## DOCUMENT EXCERPT
---*---

«The investment advisor of the future»
Robo-advisors: The investment advisors of the future?
Nowadays, algorithms can do a lot of things that used to need flesh and blood investment advisers. Are people becoming redundant in the field of investment advice?
I’ve just read in The Economist that more than USD 20 billion is invested worldwide in online wealth management solutions. The article not only gives the names of individual providers, it also gives a name to the entire industry: robo-advisors.
That’s great, because experienced founders say: if there’s no competition, there’s no market. But there are competitors. And there is a market. And if the industry now has a name, then it’s not just the figures that show a trend.
In its 9 May 2015 issue, The Economist added up the client funds of the biggest players in the industry. It came to a total of USD 20 billion for Wealthfront, Betterment, Personal Capital and Future Advisor in the US and Nutmeg in the UK.

---*---

## DATA
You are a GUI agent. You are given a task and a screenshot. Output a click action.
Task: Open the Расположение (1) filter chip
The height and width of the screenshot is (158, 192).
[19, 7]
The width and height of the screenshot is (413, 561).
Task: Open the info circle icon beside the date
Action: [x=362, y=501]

---*---

## TASKS TO PERFORM
A – Do these statements agree with the robo-advisor article? Answer yes or no for each, quoting the words of the article that decide it. (i) The Economist article names the whole industry "robo-advisors." (ii) Nutmeg is one of the US providers counted in the USD 20 billion total. (iii) The Economist issue that added up the client funds was dated 9 May 2016.
B – Retype everything in the robo-advisor article from "Nowadays, algorithms can" down to "show a trend.".

## SOLUTIONS TO THE PROBLEMS
A –
(i) Yes: "it also gives a name to the entire industry: robo-advisors."
(ii) No: "and Nutmeg in the UK."
(iii) No: "In its 9 May 2015 issue"

B –
Nowadays, algorithms can do a lot of things that used to need flesh and blood investment advisers. Are people becoming redundant in the field of investment advice?
I’ve just read in The Economist that more than USD 20 billion is invested worldwide in online wealth management solutions. The article not only gives the names of individual providers, it also gives a name to the entire industry: robo-advisors.
That’s great, because experienced founders say: if there’s no competition, there’s no market. But there are competitors. And there is a market. And if the industry now has a name, then it’s not just the figures that show a trend.